QUOTED TEXT:
You have small children, just starting a family, or maybe your children are just entering high school. If you and your spouse could not be there to care for them, who will be and how will they be supported, so many expenses, so many needs to help them as they grow and mature? All the dreams you have for them. All the goals you want to help them attain. Weighty considerations. As a parent you know these concerns.

Except for a very small amount, minor children cannot inherit monies directly. They can be named on various financial accounts, be beneficiaries of financial accounts and life insurance, be named on the title of real property, but, until they reach the age of majority, in Oregon 18 years of age, someone must be appointed to manage that wealth, those assets for them, and use those assets for their benefit and on their behalf.

And turning18 is no magic step into maturity. Inheriting a large sum of money at that age likely will not have the outcome you hope for. This begins a series of articles addressing the ways in which you can designate your minor children and emerging adults, as beneficiaries of your estate, and provide the financial management as well as the trusted care and well-planned guidance needed to help them achieve 'maturity milestones' before a final release of the remaining funds.

DATA SUPPLIED:

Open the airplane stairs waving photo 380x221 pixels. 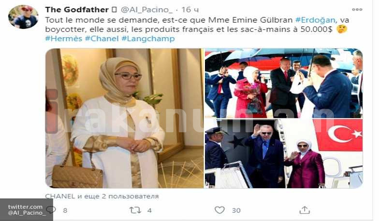point(284,153)
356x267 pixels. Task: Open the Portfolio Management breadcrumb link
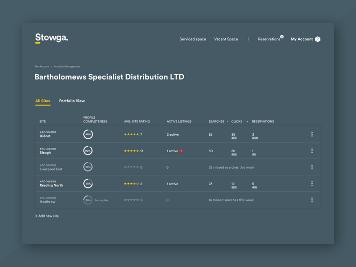pos(66,66)
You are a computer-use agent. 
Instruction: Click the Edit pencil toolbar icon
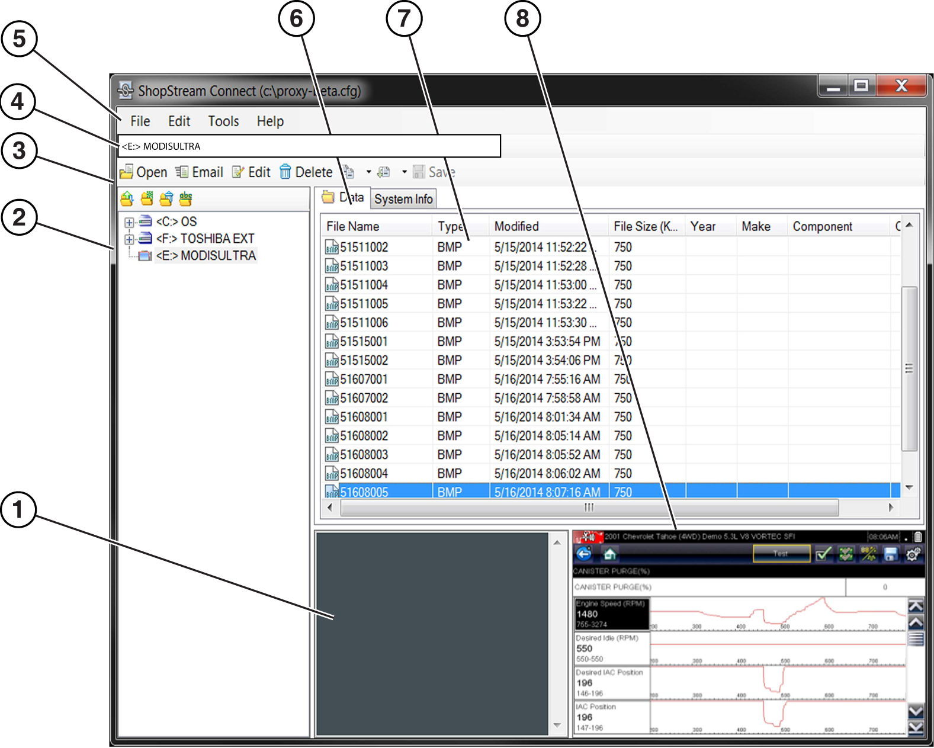coord(238,172)
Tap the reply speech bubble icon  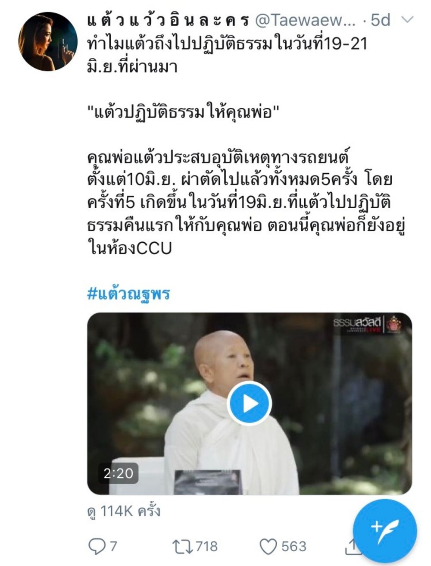(x=96, y=547)
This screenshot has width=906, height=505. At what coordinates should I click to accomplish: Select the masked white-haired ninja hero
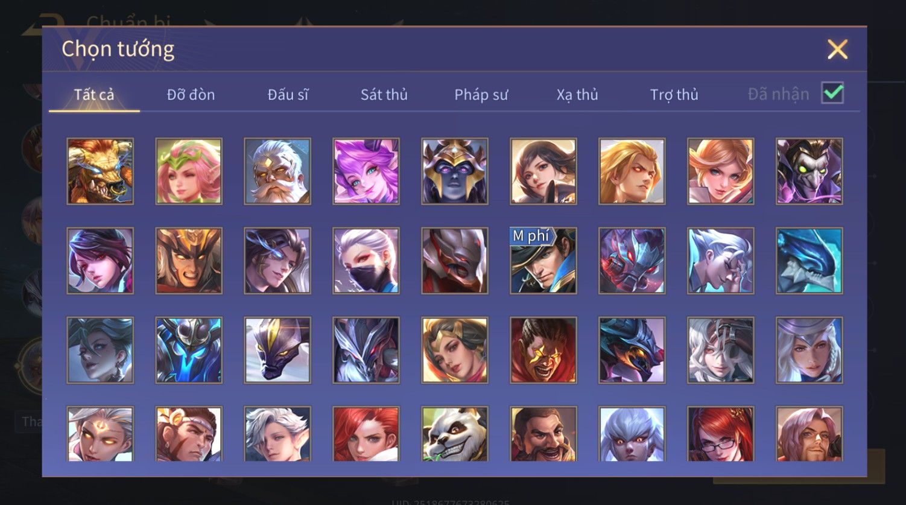coord(366,261)
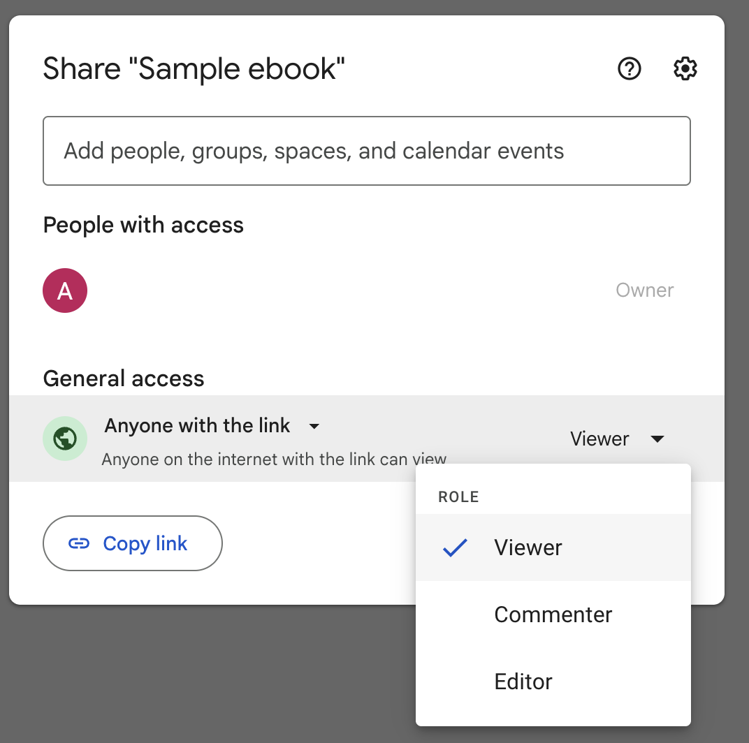Set link role to Editor

click(x=523, y=682)
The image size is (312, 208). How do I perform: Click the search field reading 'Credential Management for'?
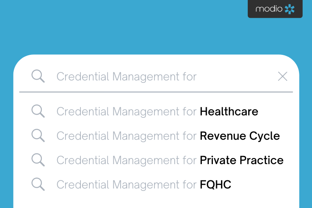tap(126, 76)
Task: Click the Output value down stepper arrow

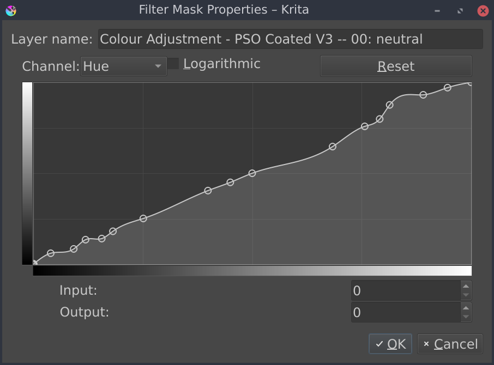Action: (466, 317)

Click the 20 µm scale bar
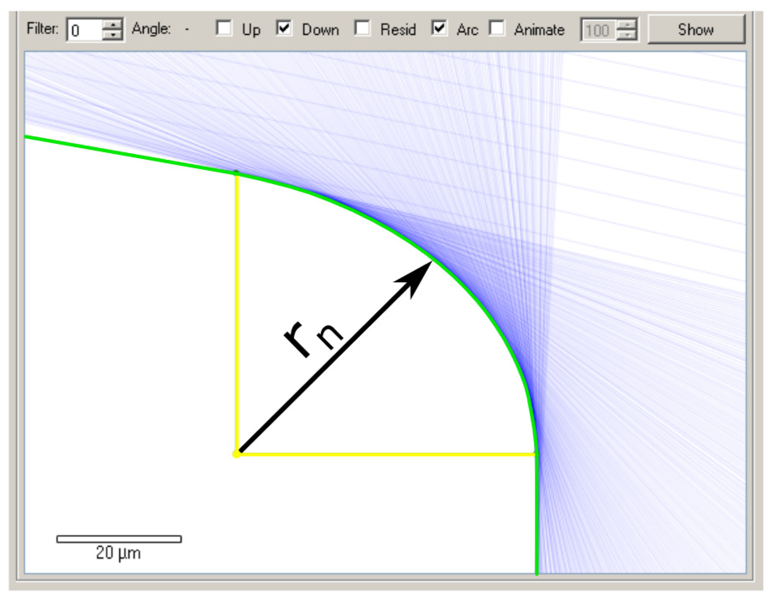click(119, 539)
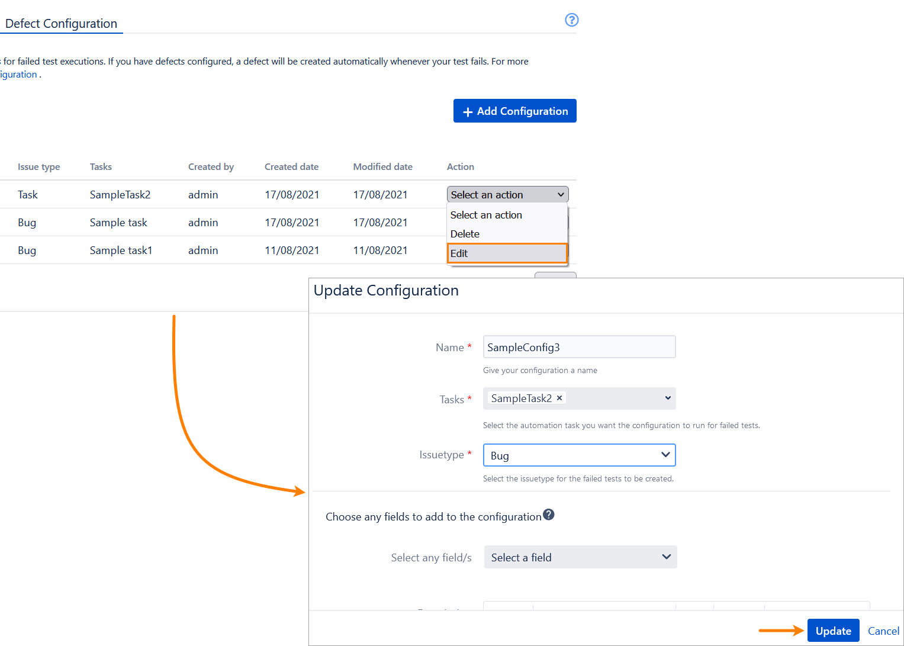Pick 'Select an action' option in list

[486, 215]
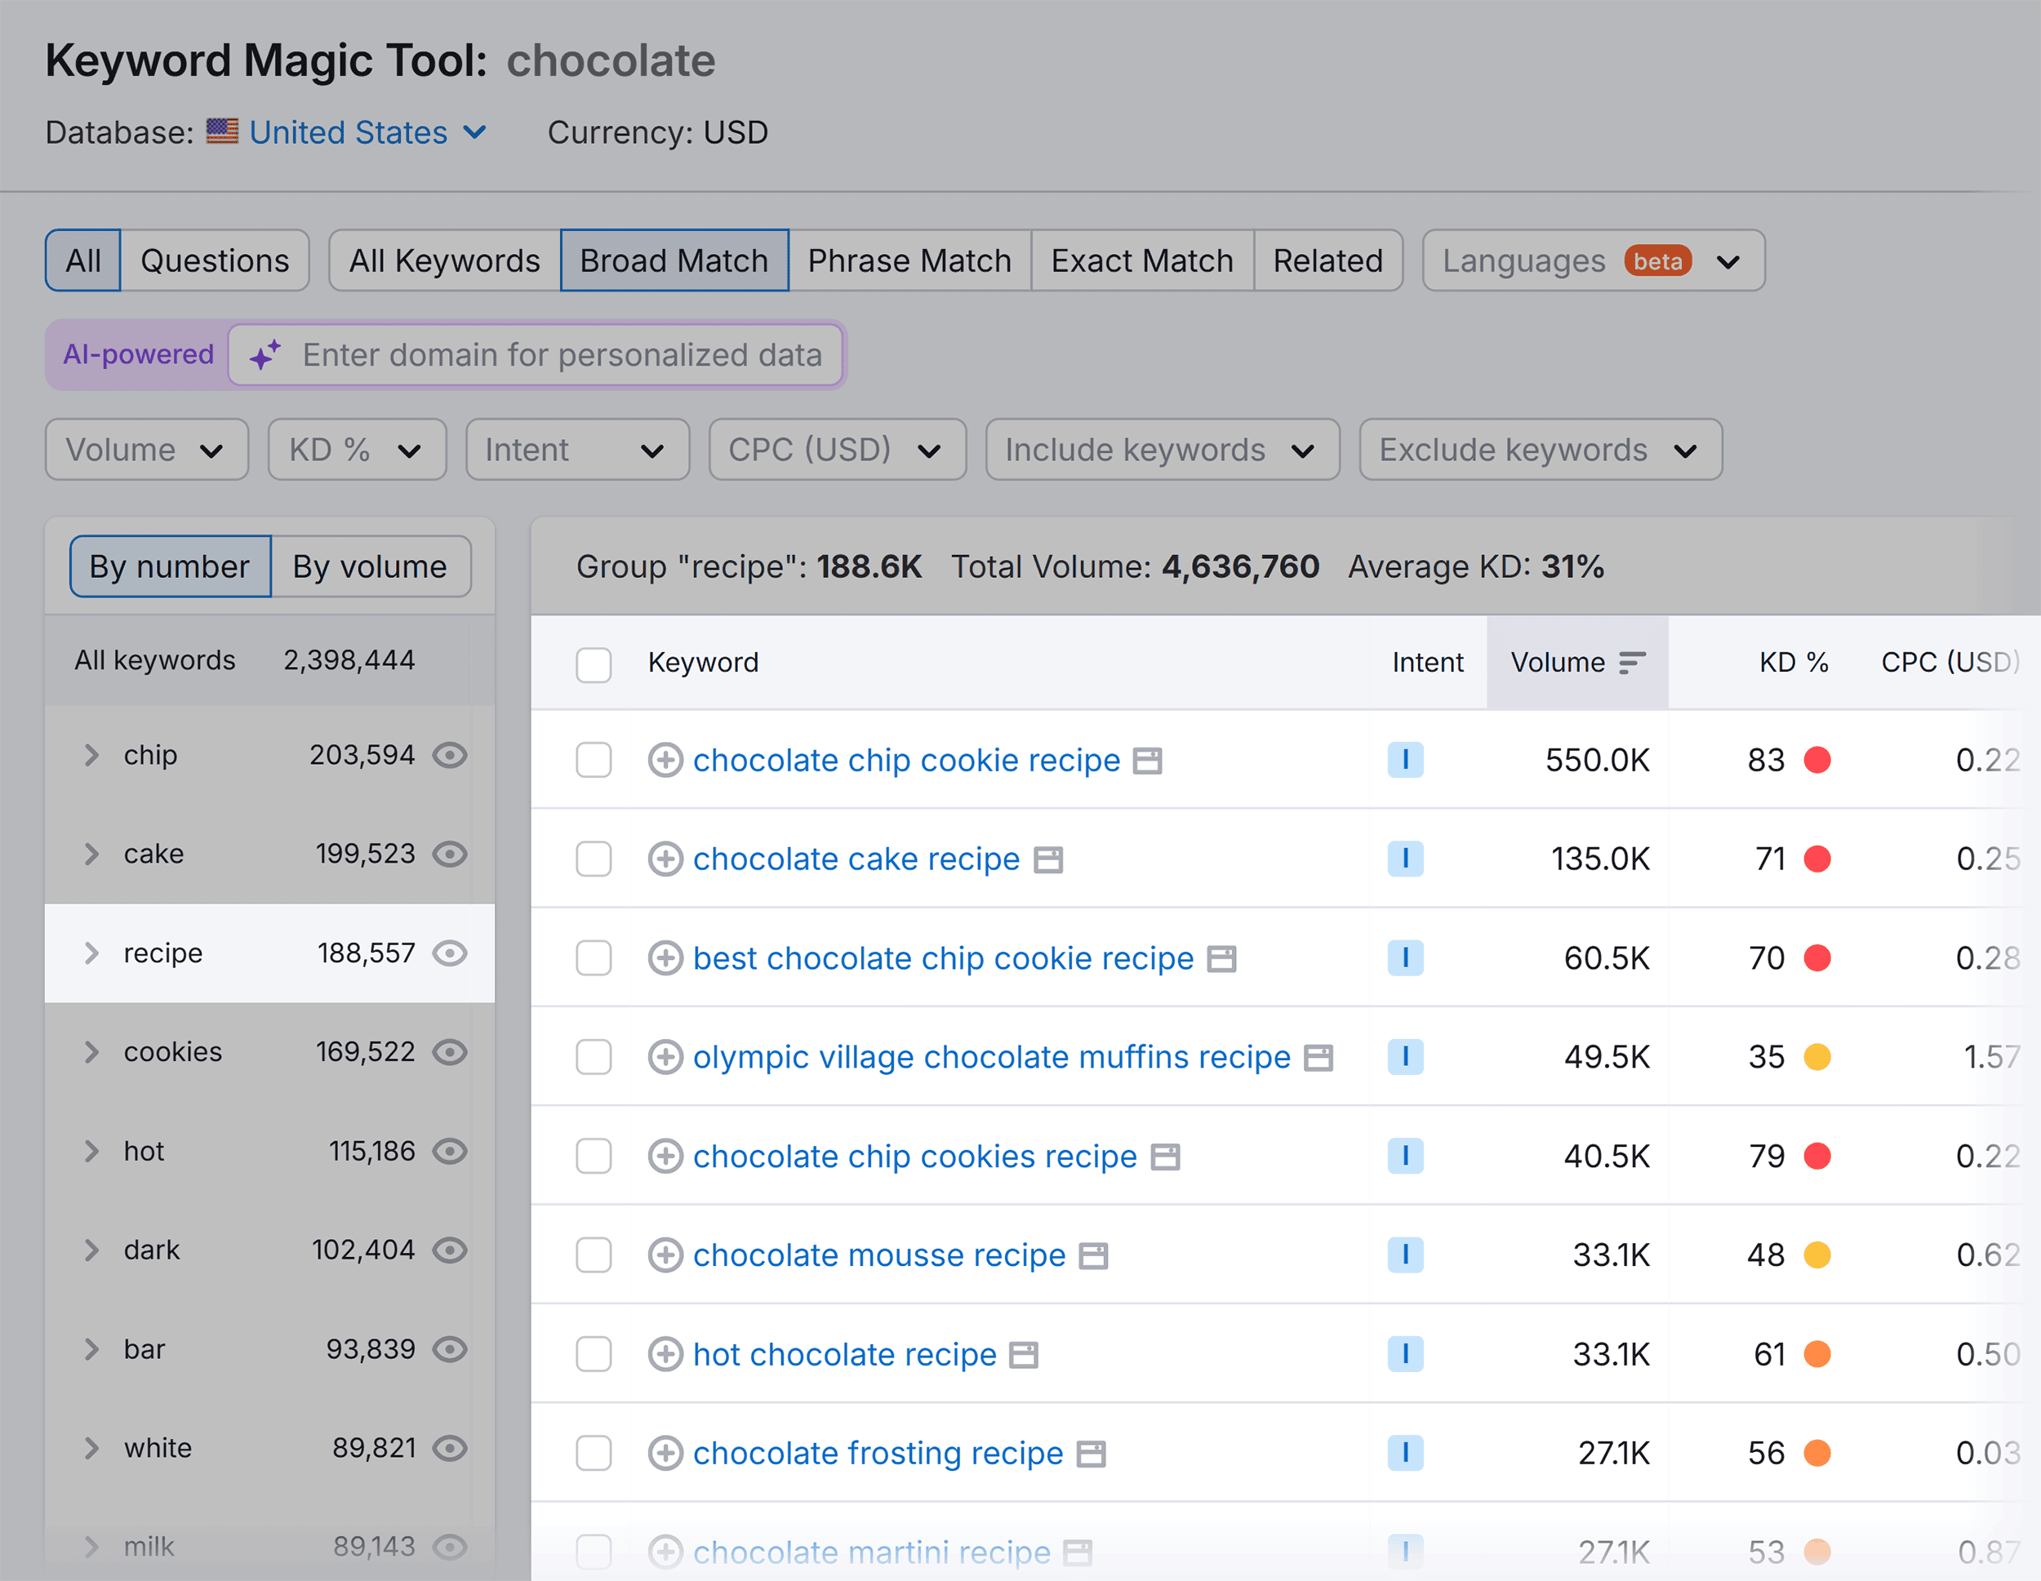Select the Broad Match tab
The image size is (2041, 1581).
(x=675, y=260)
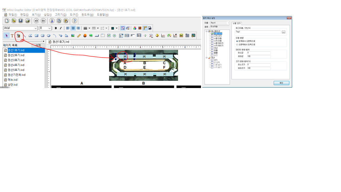
Task: Select the Text (T) tool
Action: point(12,36)
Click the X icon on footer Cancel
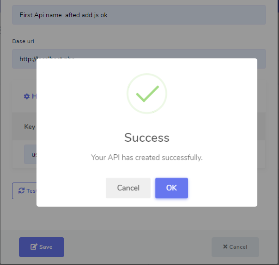 pyautogui.click(x=225, y=247)
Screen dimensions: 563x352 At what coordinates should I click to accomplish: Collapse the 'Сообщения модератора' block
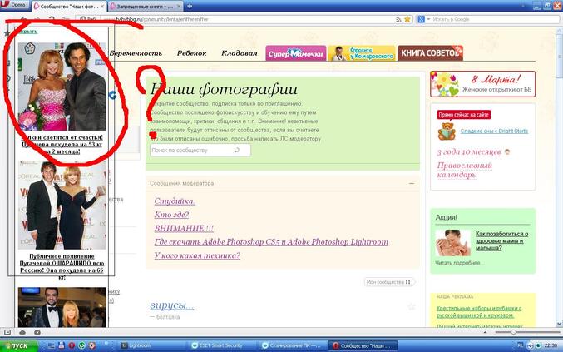click(x=411, y=183)
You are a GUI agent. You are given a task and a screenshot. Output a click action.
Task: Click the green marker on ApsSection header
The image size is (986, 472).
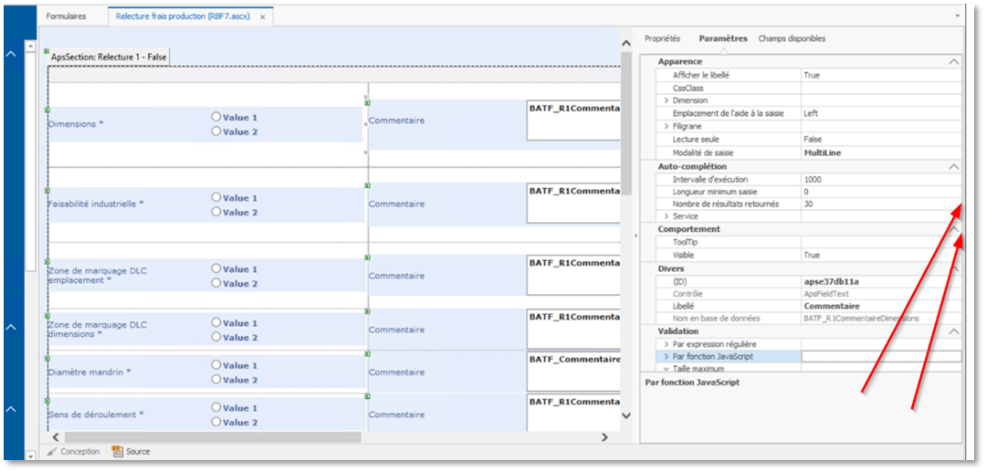point(47,50)
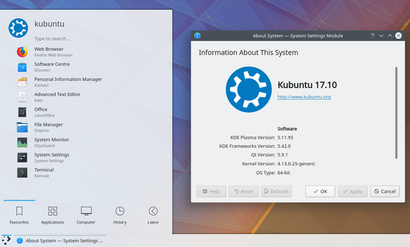Open Discover Software Centre icon

22,67
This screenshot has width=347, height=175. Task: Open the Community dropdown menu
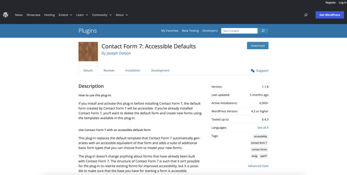(102, 15)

GIVEN INSTRUCTION 1: In the passage on minor children as heirs, what is the age of majority in Oregon?
GIVEN INSTRUCTION 2: Print the part of the passage on minor children as heirs starting at "Except for a" and ending at "on their behalf.".

RESPONSE 1: 18 years of age.

RESPONSE 2:
Except for a very small amount, minor children cannot inherit monies directly. They can be named on various financial accounts, be beneficiaries of financial accounts and life insurance, be named on the title of real property, but, until they reach the age of majority, in Oregon 18 years of age, someone must be appointed to manage that wealth, those assets for them, and use those assets for their benefit and on their behalf.